The chairman of the trustees at Boston College High School has left the board as part of a massive restructuring that aims to restore confidence and transparency in its leadership, following a public uproar about the idea of admitting female students to the all-boys institution.
It remains unclear whether John McQuillan, the chairman who faced heated accusations from parents and alumni about allegedly orchestrating a coeducation movement, resigned or was forced out. About two dozen other trustees, from both sides of the coeducation debate, have also left the board, according to the new roster of trustees.
In announcing the changes, the board of the school, which was founded in 1863, reaffirmed that it has no plans to allow female students to attend.
The outgoing board of trustees announced the changes late Wednesday afternoon in a letter to the BC High community, two days after the board decided to dramatically shrink the number of trustees serving the Dorchester school. The new board has 12 members, down from nearly three dozen.
“As you know, the board is composed of many good people who care about the school’s mission and ensuring its future,” according to the letter, which was obtained by the Globe. “We acknowledge that, in recent months, communications to the school community have not worked as we would have liked, and the resulting rumors and articles in the press have created confusion and unease among our community.”

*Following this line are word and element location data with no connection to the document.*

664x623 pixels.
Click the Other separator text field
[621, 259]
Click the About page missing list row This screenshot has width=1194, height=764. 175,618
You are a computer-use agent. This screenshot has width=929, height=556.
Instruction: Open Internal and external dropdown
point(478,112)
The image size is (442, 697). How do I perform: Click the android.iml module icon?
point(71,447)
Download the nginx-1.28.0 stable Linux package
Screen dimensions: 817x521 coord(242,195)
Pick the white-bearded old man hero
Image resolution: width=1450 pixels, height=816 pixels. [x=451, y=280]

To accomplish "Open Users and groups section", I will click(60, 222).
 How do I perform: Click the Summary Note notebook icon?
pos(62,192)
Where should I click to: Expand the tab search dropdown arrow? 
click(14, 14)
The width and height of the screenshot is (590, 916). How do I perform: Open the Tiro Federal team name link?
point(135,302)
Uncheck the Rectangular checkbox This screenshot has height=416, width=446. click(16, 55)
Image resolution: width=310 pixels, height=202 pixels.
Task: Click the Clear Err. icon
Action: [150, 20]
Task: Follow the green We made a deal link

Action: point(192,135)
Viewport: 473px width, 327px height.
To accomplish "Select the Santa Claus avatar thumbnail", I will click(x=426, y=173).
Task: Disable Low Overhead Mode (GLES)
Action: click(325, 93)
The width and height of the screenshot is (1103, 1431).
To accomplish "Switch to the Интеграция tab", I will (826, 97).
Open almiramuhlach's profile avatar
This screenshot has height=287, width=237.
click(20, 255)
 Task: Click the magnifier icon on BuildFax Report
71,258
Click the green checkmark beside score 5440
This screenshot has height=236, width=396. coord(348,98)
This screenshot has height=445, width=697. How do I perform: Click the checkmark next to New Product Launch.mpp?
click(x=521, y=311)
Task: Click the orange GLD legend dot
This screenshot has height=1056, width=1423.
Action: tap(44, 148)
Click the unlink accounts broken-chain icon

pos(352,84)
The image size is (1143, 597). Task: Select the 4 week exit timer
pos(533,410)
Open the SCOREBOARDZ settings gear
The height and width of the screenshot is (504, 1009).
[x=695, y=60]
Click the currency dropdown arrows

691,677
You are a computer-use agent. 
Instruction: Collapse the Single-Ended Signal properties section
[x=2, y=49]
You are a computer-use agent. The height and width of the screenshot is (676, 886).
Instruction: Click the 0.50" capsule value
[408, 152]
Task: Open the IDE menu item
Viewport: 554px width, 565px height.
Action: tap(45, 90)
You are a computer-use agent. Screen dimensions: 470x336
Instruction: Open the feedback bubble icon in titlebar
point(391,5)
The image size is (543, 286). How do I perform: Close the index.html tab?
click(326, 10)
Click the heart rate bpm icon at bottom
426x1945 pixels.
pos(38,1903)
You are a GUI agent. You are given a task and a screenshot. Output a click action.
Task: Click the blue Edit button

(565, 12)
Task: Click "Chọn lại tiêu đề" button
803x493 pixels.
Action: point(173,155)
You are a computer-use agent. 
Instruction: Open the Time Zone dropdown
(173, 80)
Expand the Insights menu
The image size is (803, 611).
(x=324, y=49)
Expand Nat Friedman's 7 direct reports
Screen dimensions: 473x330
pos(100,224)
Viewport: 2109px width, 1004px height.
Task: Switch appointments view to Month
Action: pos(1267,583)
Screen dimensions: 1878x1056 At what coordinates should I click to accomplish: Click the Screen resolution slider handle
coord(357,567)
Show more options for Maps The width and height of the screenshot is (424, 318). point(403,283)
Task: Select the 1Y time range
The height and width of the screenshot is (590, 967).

For the past two months, BC High has been embroiled in controversy over speculation that some trustees wanted the school to go coed in an attempt to reverse a slide in applications. The idea proved unpopular among many parents and alumni, and a Jesuit leader warned trustees that Cardinal Sean O’Malley opposed a coed BC High out of concern it could put some all-girl Catholic schools out of business.
McQuillan, who had been dodging questions about the coeducation controversy, finally addressed the issue directly last week in a public statement, saying that the time was not right for the institution to consider admitting female students.
The board, in an attempt to put that controversy behind it, reaffirmed its position Wednesday that BC High should remain an all-boys institution and would continue with a Catholic focus, even as it faces future enrollment challenges that many other Catholic schools are also grappling with.
“The new board of trustees is committed to working with the Jesuit Provincial’s Office and the Archdiocese of Boston to address these challenges,” the letter said. “The new board is in unanimous agreement that we are not pursuing an option to convert BC High into a coeducational institution. And, as a group, we are reaffirming BC High’s Jesuit, Catholic identity.”
Many parents and alumni, though, remain skeptical that the shake-up in trustees will help the school turn the corner. One chief concern is that the board, in making its announcement, did not explain how decisions were made in terms of which trustees would remain on the board and which would leave.
“Everything regarding this board has been a comedy of errors,” said Greg Vasil, a parent. “I don’t have a lot of confidence in this lineup.”
And he added, “For a school stressing diversity, shame on the board of trustees that no one of color is on the board.”
The one trustee of color, John Barros, who graduated in 1992 and is the city’s chief of economic development, is leaving the board. Other well-known trustees who are exiting include Jack Dunn, a spokesman for Boston College; Joseph Corcoran, of the Corcoran Jennison Companies, a development firm near the BC High campus; and Patrick Cadigan, Anne Hajjar, and John Hajjar II.
The chairman of the new board is the Rev. Brian Conley, a Jesuit; the vice chairwoman is Kelly Verrochi, president of Thrive Inc., a leadership consulting firm; and the secretary is Paul McManus Jr., a wealth manager. The immediate goals of the new board are to seat a new president, to begin the healing process throughout the community, and to rebuild the board over time, according to the letter.
The board initially began discussions about changing its composition at a meeting last week at a law firm McQuillan uses for his environmental cleanup business. The proposal was introduced as the board gathered to discuss differences among board members, some of which stemmed from a divide on the coeducation issue.
BC High officials on Wednesday would not release details about the deliberations and would not disclose the criteria used for deciding who would remain on the board.
Joe Donahue, a trustee who left the board about a year ago, said he viewed the change in trustees as a positive development.
“There’s collateral damage on both sides,” he said. “It’s time to move on and run a school. . . . If the board stays true to the school’s mission and traditions, they will do fine.”